My introductory Laplace transform textbook says the following:
The improper integral is defined in the obvious way by taking the limit:
$$\lim_{R \to \infty} \int_a^R F(x) \ dx = \int_a^\infty F(x) \ dx$$
provided $F(x)$ is continuous in the interval $a \le x \le R$ for every $R$, and the limit on the left exists. The parameter $x$ is defined to take the increasing values from $a$ to $\infty$. The lower limit $a$ is normally $0$ in the context of Laplace transforms. The condition $|F(x)| \le Me^{\alpha x}$ is termed "$F(x)$ is of exponential order" and is, speaking loosely, quite a weak condition. All polynomial functions and (of course) exponential functions of the type $e^{kx}$ ($k$ constant) are included as well as bounded functions. Excluded functions are those that have singularities such as $\ln(x)$ or $1/(x - 1)$ and functions that have a growth rate more rapid than exponential, for example $e^{x^2}$.

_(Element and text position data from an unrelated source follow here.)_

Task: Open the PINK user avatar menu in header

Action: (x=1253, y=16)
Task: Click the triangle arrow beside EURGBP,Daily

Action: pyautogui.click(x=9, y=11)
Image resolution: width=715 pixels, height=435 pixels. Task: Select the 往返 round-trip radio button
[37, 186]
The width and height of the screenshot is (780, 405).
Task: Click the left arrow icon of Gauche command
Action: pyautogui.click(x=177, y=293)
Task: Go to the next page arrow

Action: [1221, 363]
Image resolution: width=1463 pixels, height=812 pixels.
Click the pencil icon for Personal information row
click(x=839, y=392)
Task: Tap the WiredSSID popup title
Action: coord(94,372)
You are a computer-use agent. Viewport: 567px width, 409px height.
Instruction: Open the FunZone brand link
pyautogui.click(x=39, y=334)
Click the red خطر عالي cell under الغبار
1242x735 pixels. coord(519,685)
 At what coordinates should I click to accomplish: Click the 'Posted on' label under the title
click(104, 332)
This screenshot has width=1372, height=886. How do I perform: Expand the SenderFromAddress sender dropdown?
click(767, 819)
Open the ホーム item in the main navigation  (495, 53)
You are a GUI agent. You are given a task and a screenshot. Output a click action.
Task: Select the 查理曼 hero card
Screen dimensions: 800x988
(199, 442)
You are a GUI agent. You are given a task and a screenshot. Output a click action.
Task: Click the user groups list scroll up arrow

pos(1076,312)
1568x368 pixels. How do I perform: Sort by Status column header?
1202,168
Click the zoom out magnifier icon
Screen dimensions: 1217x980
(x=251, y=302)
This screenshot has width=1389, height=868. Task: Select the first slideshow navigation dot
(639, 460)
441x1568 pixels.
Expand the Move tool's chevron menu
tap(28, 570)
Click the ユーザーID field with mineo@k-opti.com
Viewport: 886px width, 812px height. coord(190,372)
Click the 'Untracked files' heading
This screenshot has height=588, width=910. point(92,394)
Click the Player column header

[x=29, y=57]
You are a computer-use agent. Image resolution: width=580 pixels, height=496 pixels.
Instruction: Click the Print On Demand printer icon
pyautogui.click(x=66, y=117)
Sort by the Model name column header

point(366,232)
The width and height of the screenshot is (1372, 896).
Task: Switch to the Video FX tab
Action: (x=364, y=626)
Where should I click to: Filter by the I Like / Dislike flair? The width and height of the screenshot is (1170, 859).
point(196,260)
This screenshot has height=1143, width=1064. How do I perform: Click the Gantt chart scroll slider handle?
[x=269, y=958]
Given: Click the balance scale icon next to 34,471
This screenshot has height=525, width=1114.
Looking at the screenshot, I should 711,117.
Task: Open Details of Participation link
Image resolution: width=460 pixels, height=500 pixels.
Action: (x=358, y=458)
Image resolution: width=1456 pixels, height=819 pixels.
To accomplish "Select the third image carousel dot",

(Bolding added by me for emphasis.)
My understanding is that the bolded part is false -- that is, $\ln(x)$ does have a Laplace transform:
$$\mathcal{L}\{ \ln(t) \} = - \dfrac{1}{s} [ \ln(s) + \gamma],$$
where $\gamma$ is the Euler-Mascheroni constant.
Did the author make an error here?
I would appreciate it if people could please take the time to clarify this.